Nunnally looked like a twenty year old version of herself with a bust a bit larger than C.C. (C.C. is immortal already she hasn’t changed at all) by a few centimeters and hair similar to Cornelia’s, wearing a dark blue version of Lady’s Devil May Cry 4 outfit but with an equally blue version of Dante’s Devil May Cry 3 coat.

“You always wear that can’t you at the very least try something different,” C.C. asked in a bored tone.

“Says the lady who hasn’t changed her clothing style at all even after all these years,” Nunnally shot back, “but you were a slave once so I guess imprisonment feels natural.”

C.C. literally had the same straightjacket like outfit that Lelouch had found her in and had not changed at all, except for the scar which seemed to now look like the mark on Rexon’s abdomen only without the colors, but none of the ponies or Spike knew that since it was covered.

“Well what about Shirley’s style,” C.C. asked a little annoyed.

Shirley had an outfit like Trish from Devil May Cry 4 only that the top covered up to her neck, had sleeves and was yellow with the tear like part of it white with the pants a light blue with her hair falling to her middle back.

“I make this look good,” Shirley bragged.

C.C. rolled her eyes, “Whatever, back to what’s going on.
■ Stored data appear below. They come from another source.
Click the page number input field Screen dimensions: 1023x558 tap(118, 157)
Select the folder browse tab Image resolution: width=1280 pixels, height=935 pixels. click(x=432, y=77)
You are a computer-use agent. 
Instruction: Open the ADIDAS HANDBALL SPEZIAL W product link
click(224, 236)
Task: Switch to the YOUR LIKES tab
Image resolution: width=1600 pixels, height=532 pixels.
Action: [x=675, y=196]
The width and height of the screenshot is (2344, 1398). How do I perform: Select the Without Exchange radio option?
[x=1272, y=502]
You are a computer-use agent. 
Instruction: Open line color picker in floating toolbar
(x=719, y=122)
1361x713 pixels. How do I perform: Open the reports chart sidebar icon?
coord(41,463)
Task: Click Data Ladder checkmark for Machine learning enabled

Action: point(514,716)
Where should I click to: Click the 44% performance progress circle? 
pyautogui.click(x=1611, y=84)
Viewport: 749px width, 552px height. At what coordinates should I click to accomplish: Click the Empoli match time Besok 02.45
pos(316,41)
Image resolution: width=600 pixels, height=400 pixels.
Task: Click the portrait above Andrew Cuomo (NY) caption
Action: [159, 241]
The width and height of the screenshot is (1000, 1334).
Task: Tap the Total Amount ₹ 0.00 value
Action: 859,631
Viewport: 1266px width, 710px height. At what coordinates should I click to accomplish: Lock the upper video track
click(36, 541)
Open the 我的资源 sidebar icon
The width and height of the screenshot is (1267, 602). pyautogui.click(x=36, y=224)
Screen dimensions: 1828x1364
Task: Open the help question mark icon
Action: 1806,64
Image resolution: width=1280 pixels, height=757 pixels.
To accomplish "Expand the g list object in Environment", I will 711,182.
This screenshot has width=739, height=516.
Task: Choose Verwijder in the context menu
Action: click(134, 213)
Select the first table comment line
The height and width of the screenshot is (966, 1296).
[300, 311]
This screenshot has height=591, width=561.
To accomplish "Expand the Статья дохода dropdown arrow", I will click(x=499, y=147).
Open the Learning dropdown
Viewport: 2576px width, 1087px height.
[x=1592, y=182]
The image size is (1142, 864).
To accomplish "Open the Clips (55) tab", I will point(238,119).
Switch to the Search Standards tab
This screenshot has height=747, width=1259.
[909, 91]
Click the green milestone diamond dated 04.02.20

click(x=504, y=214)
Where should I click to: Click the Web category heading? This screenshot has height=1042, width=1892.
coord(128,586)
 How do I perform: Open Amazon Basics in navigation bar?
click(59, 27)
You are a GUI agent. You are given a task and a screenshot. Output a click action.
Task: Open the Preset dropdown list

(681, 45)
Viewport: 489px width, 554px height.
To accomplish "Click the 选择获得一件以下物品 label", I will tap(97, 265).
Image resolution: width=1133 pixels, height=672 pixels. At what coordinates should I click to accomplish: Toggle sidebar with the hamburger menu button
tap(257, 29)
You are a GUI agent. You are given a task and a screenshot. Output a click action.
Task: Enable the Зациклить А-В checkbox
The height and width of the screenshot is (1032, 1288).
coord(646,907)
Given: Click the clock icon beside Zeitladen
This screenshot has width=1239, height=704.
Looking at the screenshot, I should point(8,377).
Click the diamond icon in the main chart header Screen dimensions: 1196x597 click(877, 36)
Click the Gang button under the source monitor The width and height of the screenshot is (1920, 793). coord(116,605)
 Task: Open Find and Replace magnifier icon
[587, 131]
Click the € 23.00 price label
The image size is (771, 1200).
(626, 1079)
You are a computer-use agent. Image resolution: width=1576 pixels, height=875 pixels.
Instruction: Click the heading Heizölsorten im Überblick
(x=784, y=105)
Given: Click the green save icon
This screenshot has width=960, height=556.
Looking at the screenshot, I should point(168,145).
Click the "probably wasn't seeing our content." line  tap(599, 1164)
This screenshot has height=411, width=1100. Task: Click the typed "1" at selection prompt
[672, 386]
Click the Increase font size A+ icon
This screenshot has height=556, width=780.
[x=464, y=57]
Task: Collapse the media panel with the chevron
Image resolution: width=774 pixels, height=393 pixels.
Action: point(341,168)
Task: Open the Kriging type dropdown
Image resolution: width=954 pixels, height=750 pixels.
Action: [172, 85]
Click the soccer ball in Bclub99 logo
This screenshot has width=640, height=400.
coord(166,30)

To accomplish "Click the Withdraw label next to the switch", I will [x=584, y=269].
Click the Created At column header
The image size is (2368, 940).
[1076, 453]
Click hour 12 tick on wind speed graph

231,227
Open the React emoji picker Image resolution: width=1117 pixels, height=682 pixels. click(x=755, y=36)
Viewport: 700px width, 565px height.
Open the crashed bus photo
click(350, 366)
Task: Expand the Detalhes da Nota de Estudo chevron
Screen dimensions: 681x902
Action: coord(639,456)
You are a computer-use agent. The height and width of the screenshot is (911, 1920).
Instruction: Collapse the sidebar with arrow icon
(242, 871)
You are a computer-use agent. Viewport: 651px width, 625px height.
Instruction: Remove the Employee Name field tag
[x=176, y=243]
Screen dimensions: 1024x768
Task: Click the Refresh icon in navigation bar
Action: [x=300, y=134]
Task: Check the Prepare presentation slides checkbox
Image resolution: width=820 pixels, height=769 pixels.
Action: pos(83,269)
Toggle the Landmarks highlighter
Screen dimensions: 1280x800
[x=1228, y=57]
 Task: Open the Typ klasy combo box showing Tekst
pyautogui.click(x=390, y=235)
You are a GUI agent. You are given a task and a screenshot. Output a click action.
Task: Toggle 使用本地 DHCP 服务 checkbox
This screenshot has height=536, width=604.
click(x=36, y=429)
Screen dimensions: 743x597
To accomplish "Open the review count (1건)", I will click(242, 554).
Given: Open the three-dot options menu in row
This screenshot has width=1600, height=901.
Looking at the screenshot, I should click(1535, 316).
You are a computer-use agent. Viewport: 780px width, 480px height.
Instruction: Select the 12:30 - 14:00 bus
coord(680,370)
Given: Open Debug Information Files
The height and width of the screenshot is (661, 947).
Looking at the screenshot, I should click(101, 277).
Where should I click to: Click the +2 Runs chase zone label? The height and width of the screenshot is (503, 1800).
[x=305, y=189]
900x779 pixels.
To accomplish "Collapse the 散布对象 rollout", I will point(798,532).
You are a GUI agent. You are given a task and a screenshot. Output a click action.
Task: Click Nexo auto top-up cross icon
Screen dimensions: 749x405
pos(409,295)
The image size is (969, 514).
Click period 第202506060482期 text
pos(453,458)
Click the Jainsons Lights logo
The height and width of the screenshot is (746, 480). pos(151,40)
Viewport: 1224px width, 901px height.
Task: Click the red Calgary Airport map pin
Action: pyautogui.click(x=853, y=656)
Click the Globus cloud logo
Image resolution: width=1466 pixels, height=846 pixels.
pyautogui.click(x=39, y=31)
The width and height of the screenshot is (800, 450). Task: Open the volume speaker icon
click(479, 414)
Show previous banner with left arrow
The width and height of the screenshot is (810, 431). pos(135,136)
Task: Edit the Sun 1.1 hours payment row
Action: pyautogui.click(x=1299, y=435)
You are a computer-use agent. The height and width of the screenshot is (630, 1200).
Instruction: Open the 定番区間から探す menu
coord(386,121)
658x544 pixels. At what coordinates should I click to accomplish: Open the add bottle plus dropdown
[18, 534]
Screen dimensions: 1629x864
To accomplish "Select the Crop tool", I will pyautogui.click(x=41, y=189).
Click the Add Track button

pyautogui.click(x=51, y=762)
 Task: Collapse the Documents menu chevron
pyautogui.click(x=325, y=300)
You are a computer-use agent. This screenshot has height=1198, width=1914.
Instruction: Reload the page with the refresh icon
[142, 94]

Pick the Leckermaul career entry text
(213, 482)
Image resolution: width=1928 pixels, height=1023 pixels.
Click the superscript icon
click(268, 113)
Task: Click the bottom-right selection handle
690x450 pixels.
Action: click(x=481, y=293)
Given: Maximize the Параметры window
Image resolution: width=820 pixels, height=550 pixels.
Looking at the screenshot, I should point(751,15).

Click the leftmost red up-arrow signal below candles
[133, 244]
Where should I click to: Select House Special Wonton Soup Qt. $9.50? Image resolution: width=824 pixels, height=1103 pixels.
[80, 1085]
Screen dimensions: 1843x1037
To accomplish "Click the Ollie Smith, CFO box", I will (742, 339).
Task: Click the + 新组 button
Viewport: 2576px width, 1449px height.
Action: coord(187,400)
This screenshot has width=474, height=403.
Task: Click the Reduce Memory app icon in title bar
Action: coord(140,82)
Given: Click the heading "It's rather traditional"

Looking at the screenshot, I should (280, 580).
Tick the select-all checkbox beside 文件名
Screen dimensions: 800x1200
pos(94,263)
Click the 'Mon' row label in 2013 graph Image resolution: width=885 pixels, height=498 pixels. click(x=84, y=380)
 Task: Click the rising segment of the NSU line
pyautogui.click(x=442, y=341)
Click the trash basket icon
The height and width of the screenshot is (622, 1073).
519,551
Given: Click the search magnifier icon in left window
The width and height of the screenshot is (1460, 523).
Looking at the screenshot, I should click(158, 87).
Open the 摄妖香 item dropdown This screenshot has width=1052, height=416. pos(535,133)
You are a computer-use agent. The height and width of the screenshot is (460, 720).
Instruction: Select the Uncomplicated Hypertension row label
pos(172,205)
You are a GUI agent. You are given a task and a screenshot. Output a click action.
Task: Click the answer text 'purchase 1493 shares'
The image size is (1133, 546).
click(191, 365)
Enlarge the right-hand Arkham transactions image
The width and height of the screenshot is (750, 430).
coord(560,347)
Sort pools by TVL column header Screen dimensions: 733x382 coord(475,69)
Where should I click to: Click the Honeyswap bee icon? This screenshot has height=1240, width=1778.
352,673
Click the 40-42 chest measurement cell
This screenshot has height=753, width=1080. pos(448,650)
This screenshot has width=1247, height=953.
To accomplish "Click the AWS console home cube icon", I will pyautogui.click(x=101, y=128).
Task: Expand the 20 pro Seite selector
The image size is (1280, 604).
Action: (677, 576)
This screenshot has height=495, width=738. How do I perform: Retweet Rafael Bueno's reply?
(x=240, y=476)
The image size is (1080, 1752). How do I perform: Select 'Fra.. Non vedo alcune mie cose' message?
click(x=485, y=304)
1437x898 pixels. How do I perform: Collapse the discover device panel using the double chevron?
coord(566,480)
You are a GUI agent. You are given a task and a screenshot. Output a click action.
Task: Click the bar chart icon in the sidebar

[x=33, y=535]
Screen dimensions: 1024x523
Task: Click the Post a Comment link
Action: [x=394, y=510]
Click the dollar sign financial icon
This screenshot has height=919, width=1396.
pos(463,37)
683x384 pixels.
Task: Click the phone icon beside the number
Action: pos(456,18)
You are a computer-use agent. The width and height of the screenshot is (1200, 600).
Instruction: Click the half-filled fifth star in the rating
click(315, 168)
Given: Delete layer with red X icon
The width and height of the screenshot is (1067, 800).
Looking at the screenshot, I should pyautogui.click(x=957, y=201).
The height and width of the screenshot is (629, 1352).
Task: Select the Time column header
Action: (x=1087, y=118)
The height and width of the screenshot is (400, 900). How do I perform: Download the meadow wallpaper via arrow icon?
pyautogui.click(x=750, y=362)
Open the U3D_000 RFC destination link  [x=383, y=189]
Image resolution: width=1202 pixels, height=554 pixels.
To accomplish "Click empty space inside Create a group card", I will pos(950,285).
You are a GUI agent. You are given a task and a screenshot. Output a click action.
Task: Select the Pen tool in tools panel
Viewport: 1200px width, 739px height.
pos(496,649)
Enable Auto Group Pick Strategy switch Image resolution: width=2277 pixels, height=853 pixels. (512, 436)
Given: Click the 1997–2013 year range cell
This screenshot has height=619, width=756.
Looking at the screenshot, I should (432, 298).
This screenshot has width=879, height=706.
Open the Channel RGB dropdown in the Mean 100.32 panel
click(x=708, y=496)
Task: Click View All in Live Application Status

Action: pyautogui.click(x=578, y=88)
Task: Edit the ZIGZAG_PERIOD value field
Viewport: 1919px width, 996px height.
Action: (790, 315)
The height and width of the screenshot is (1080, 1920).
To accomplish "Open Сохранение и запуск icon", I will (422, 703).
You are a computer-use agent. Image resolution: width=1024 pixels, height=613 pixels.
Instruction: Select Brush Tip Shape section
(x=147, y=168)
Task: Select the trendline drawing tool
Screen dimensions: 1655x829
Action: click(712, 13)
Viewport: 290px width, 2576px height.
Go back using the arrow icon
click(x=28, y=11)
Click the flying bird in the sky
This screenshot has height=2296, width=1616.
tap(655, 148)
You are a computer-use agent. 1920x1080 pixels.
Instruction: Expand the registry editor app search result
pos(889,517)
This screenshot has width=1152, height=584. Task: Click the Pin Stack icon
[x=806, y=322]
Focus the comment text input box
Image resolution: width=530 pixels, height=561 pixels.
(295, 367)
If you haven’t figured it out we are their mates. Rexon is mine.”

“Raxon is my dumbass,” Shirley said coaxing a grumble from said hybrid.

“Guy who looks like he wants to kill me right now is mine,” Nunnally said earning a smack to the back of her head from Roxon.

“You may be my mate but you are still a nightmare to deal with,” Roxon said offhandedly.

“Its about to get worse,” C.C. whispered to herself.

The six brothers proving their ears weren’t for show said, “What did you just say?”

“Nothing to be concerned about,” C.C. said calmly but panicking inside when realizing her mistake.

“Try again,” Twilight said not convinced.

“I’m serious it’s only some girl problems,” C.C. said hiding her nervousness.

“Strike two,” Fluttershy deadpanned.

“Fine you win I won’t lie but I won’t tell you either,” C.C. grumbled.

“That was strike three,” Rainbow Dash said donning an umpire cap which none of the occupants in the room questioned as to where it came from, “YOU’RE OUT!”

“Fine by us,” Roxon said, and then snapped his fingers and the three girls found themselves bound by the strange chain of Roxon’s sword, “You guys still have the weights?”

“Still have the devices?” Rexon asked.

The three demonic power infused humans eyes widened they had had this done to them once before and even though they had regeneration they did not want to be slowly cut in half by a Spanish Donkey again.

“W-Wait you c-can’t be s-serious!” Nunnally said in full panic.

Rarity entered the conversation, “You happen to be speaking to the same gentlemen who willingly beat each other to near death in a sparring match.”

“You really think they ain’t serious about what they’re about ta do?” Applejack asked blankly having seen them do this on a demon before.

“I suggest spilling the beans,” Pinkie said simply, “mmh beans.”

In the time it took for the word exchange to take place all three had been placed straddling their own separate torture devices their mates holding their respective mates’ weights ready to let them drop.

“…Ready to tell us now?” Roxon asked.

All three girls shared desperate looks and had a silent conversation before they reached their decision…

“WE’RE PREGNANT!” the three women declared at the same time.

It took their mates five minutes for their minds to wrap around what they heard and when they came back they removed the weights, which they hadn’t dropped even though they were in shock, untied their respective mates before finally speaking.

“Me-dad-you-child-us-parents-diapers-baby-food-home-crib…” the three soon to be fathers said frantically before their heads started spinning, “…and passing out now,” was the last thing they said as they fell backwards expecting pain but instead felt their heads nestle between two soft mounds.

They would have a headache when they woke up…

…Right before bouncing off the walls in anticipation, joy and eventual fear.